Some limitations of this study require evaluation. Although the present cohort consists of young adults, we must acknowledge that cross-sectional designs do not permit prediction of subsequent psychopathological development. Another inherent problem of studies with nonclinical designs is a non-normal PLE distribution [91]. Also, the size of the study cohort was limited, which might have hampered the detection of smaller effects. Adoption of instrument (long vs. short PQ versions), setting, and UHR enrichment are sources of detection threshold variability [13]. Self-reported PLE are poor measures of clinician-rated psychosis risk [15], and current recommendations state clinical CHR assessment should only be extended to those distressed by symptoms [1]. Note also that symptom dimensions were based on the assessment of item contents but require validation using factor analysis. This is especially recommended for positive items where the latent delusional or perceptual character is ambiguous. Brandizzi and colleagues’ [23] analysis of PQ-92 positive items yielded factors reflecting ‘perceptual abnormalities’, ‘bizarre experiences’, as well as ‘conceptual disorganisation and suspiciousness’ and ‘magical ideation’ also found in schizotypy. Additionally, Kotzalidis et al. [56] identified a four-factor solution, including a heterogeneous ‘functional’ dimension. While this provides options for replication using the extended versions of the Prodromal Questionnaire, the translation of these factors to the 16-item screening inventory seems unlikely.

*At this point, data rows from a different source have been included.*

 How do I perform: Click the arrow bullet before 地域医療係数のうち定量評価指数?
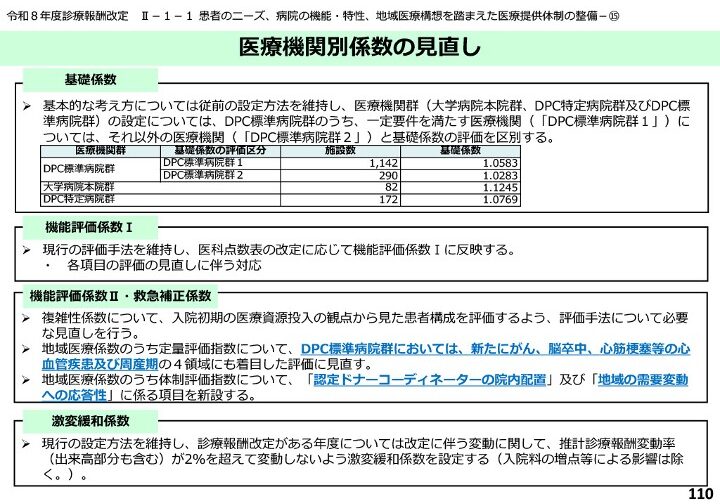(x=29, y=349)
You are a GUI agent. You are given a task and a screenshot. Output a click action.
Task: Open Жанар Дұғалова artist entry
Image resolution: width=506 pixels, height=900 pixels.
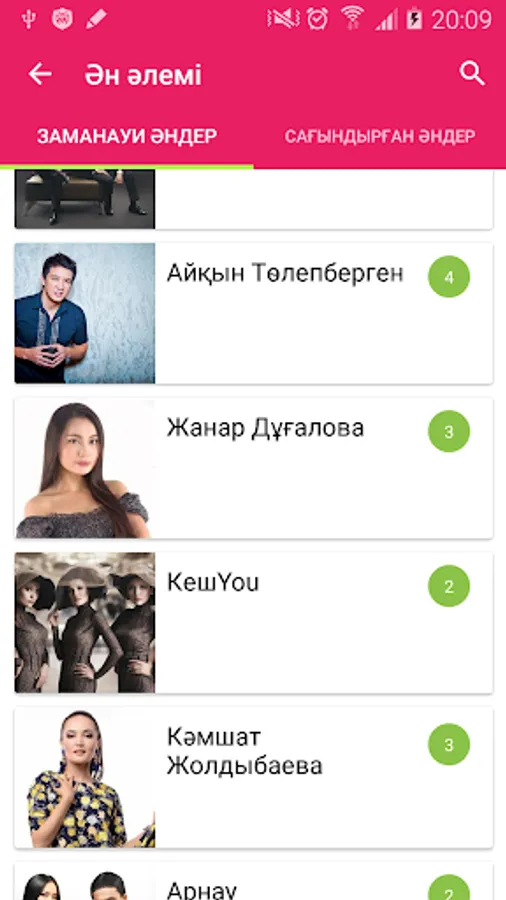tap(253, 468)
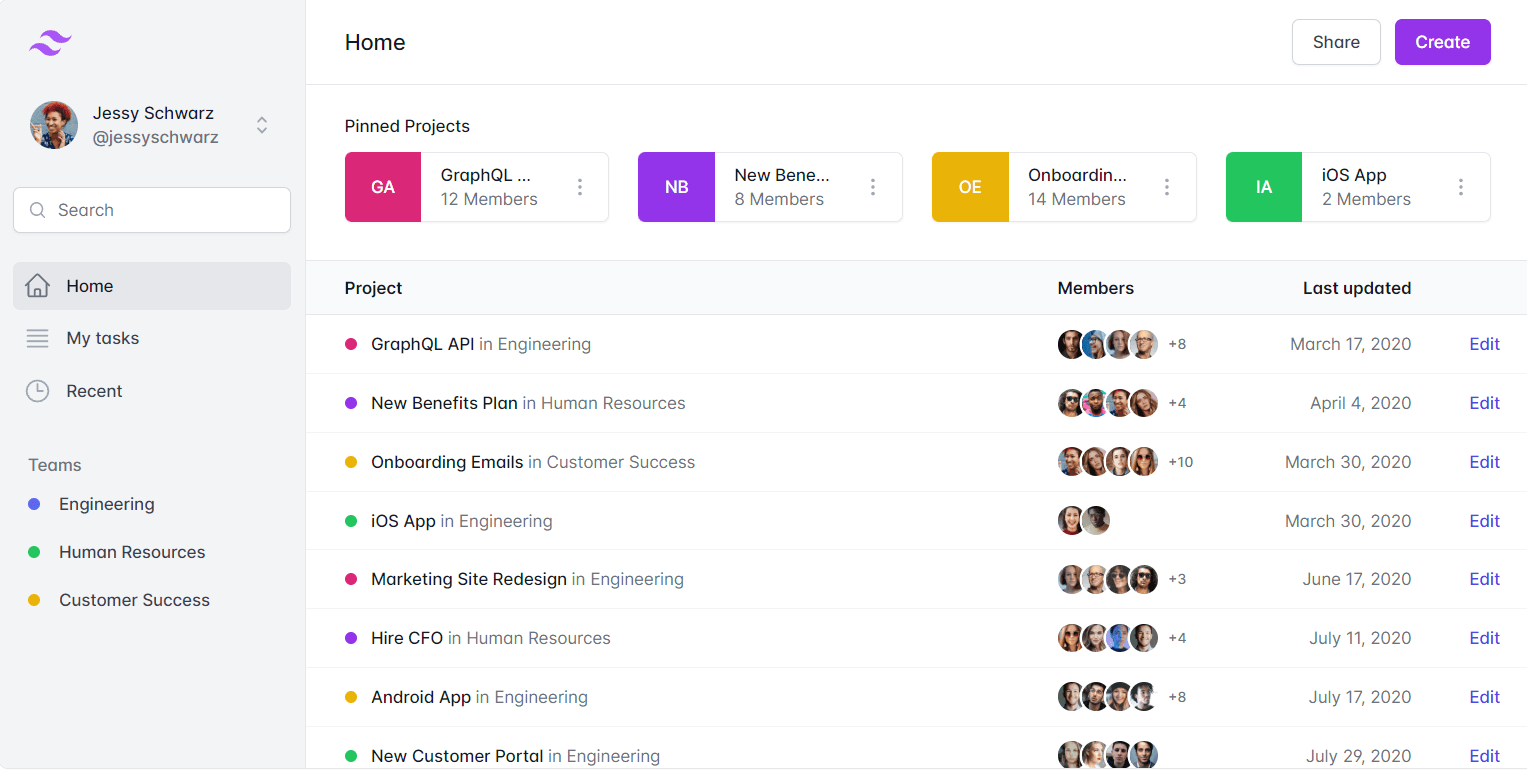
Task: Click the Home house icon in sidebar
Action: coord(37,286)
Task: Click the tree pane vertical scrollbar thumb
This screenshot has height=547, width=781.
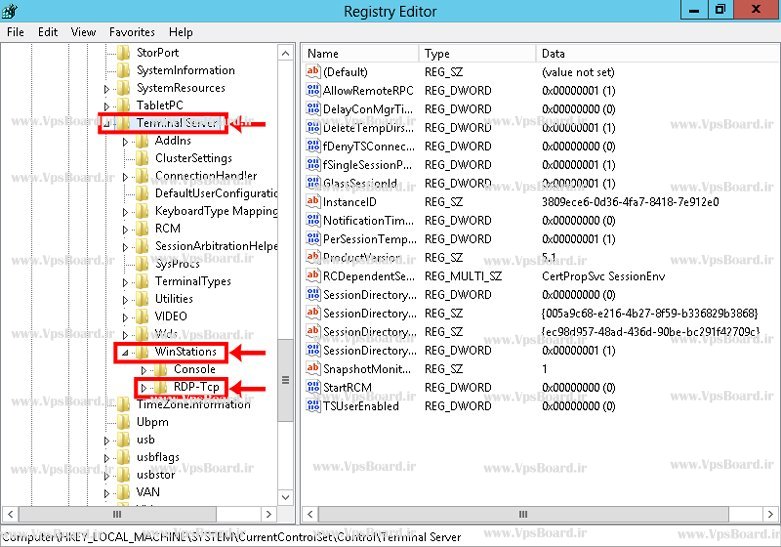Action: point(286,379)
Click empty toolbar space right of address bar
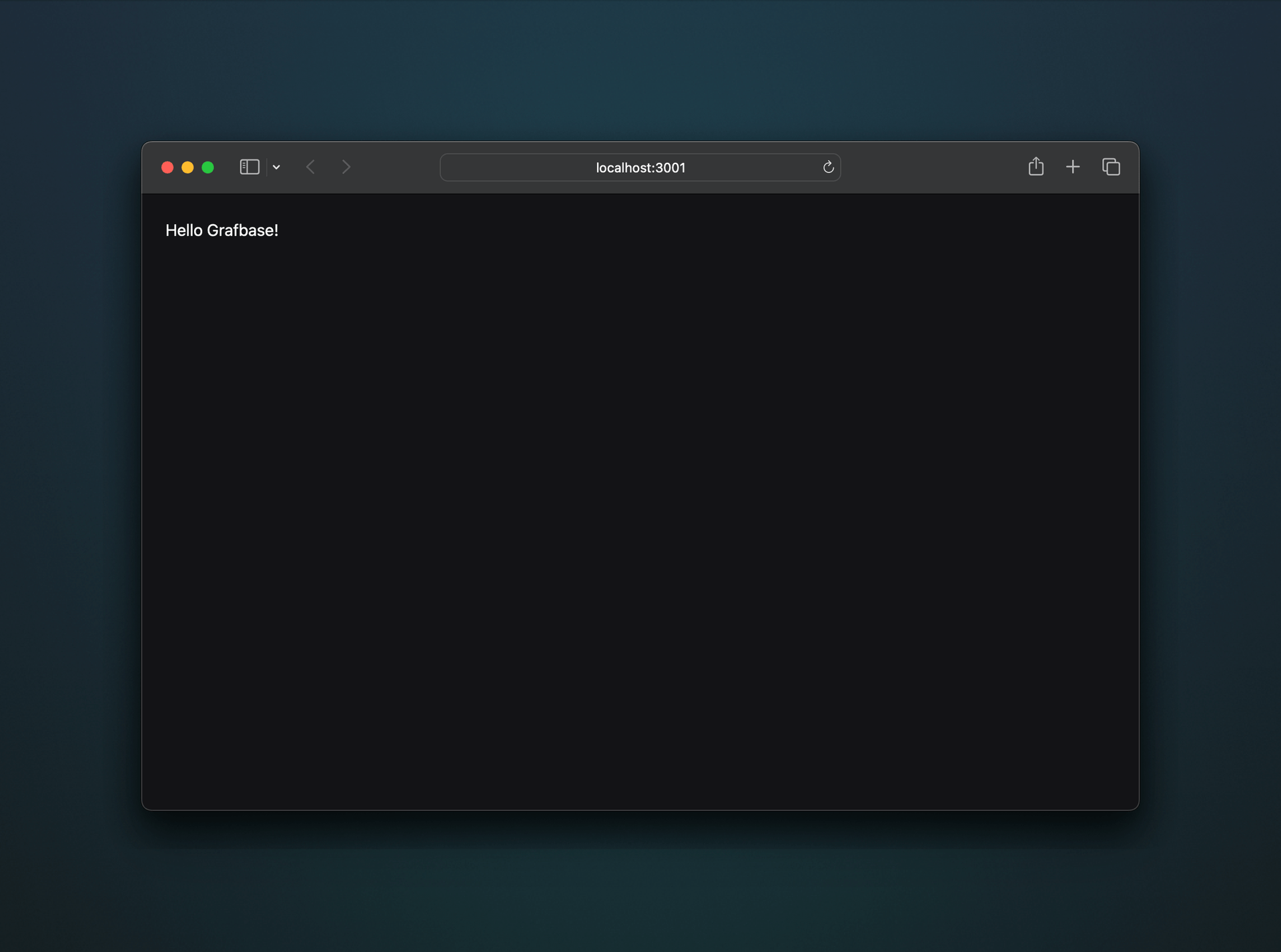Image resolution: width=1281 pixels, height=952 pixels. [x=934, y=167]
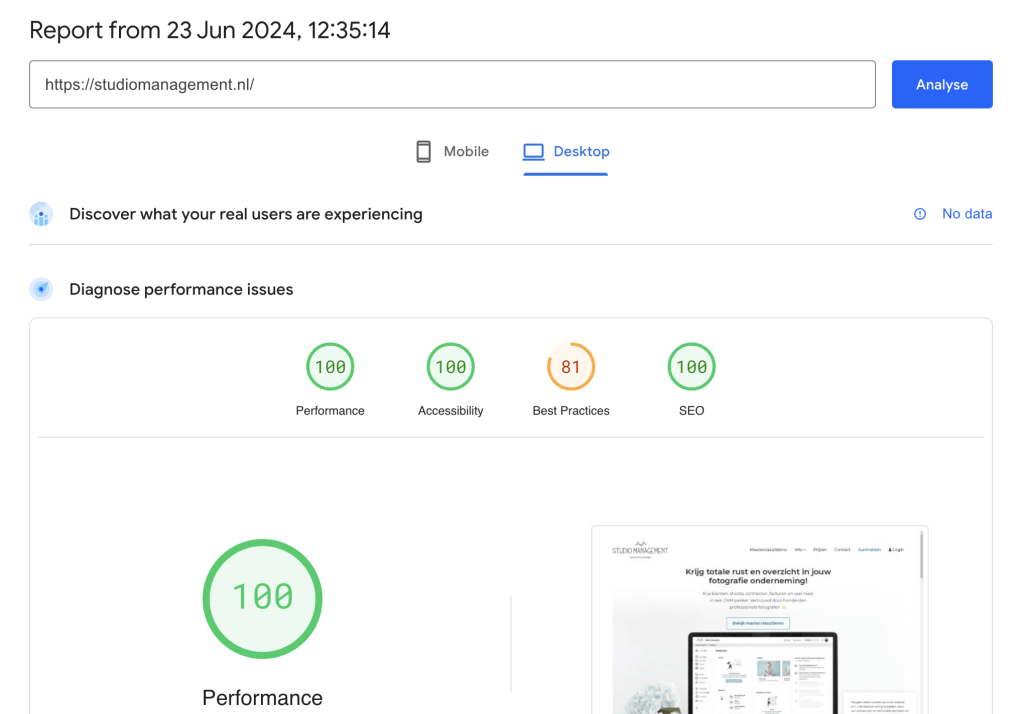
Task: Click the real users experience section icon
Action: pos(40,214)
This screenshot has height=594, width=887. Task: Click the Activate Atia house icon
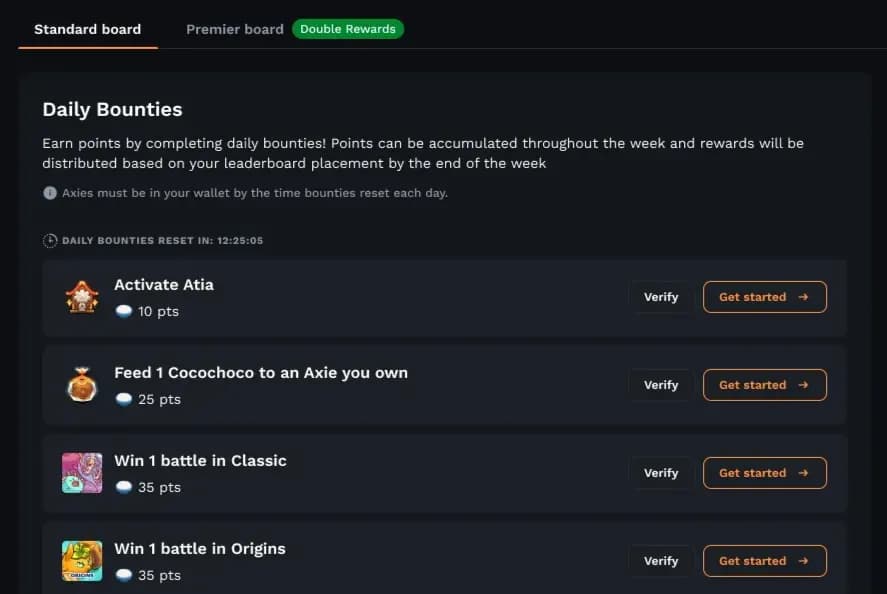[x=82, y=297]
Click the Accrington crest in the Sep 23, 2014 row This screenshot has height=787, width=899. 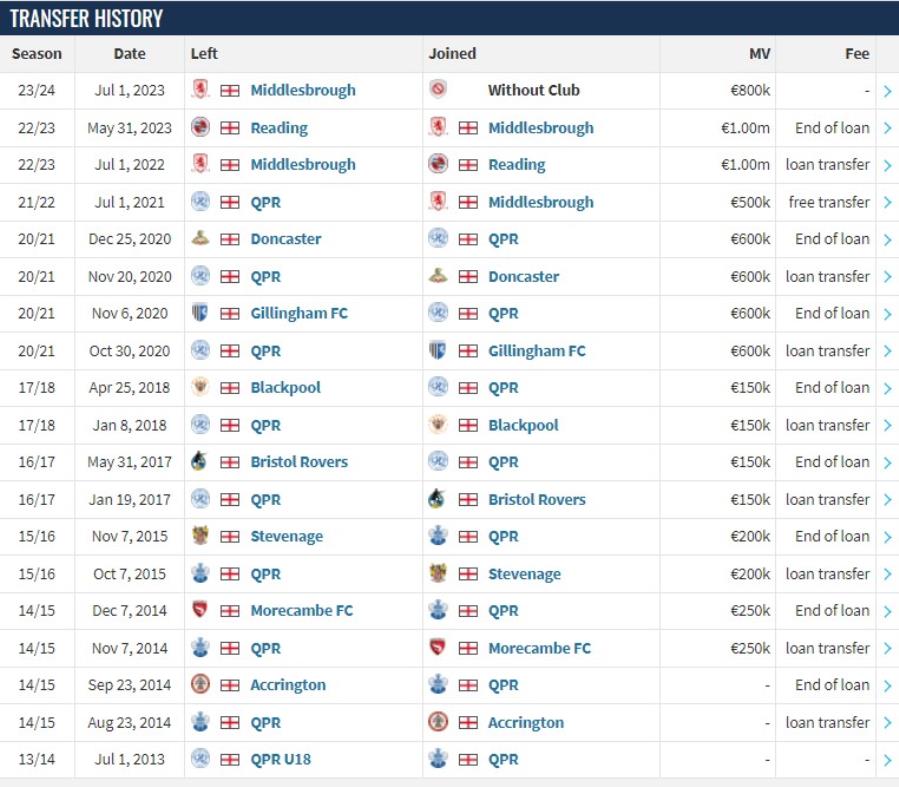tap(200, 684)
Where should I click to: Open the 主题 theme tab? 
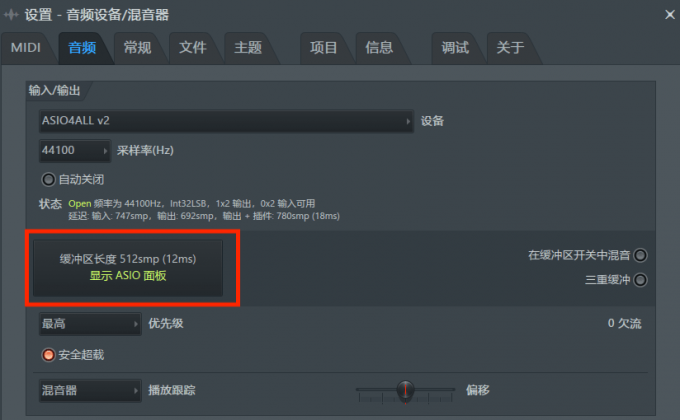(248, 48)
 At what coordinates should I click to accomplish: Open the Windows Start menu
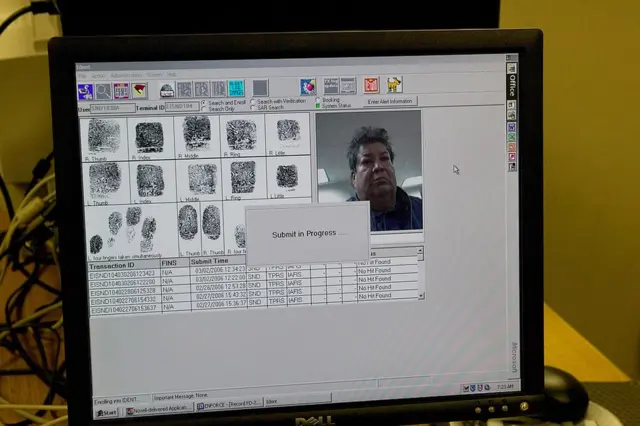(106, 411)
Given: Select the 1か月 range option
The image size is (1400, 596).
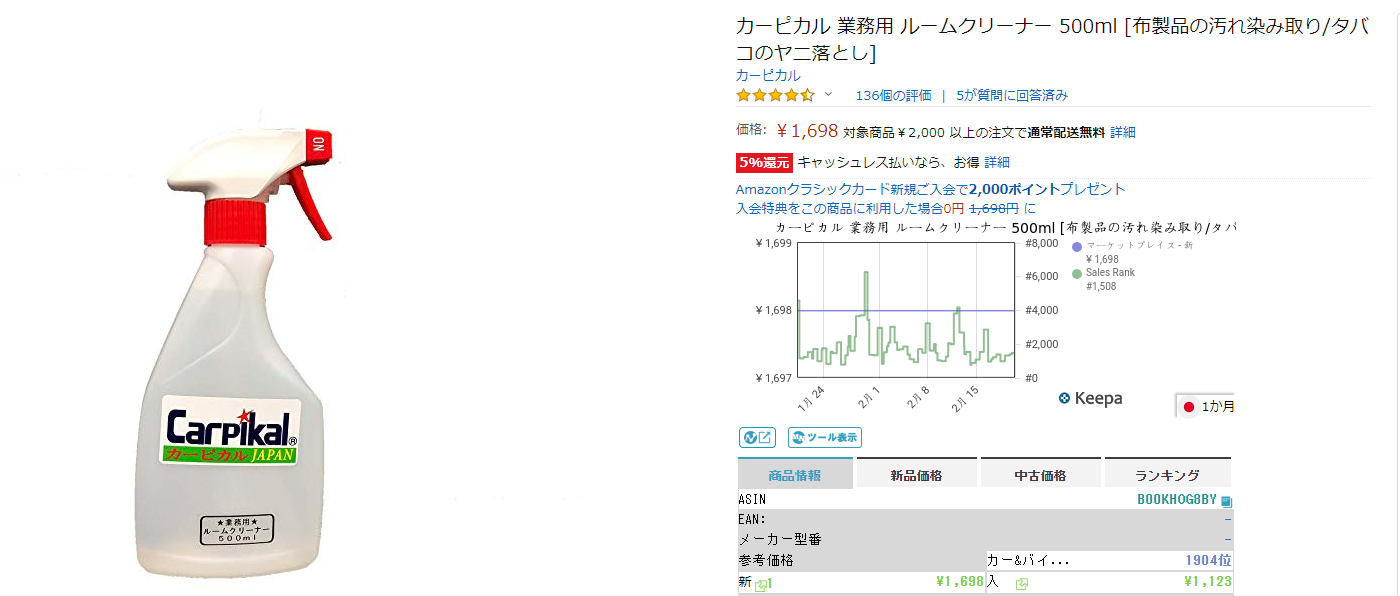Looking at the screenshot, I should (x=1207, y=406).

While further replication in larger samples is warranted, our findings go beyond symptom-structure associations by showing the moderating impact of the distress dimension on the anatomical underpinnings of PLE. This posits a crucial distinction for future dimensional model studies as the marked distinction between (positive) subclinical symptoms with varying degrees of subjective impact is stressed. It is currently expected that neuroimaging studies will provide complementary tools for predicting transition to psychosis [92] and long-term clinical outcomes [93]. Our study supports these attempts by isolating the neurobiological uniqueness of PLE in the nonclinical part of the psychosis spectrum. We suggest that future investigations might also address the neurobiological characterisation of resilience in genotypes and phenotypes related to psychosis proneness.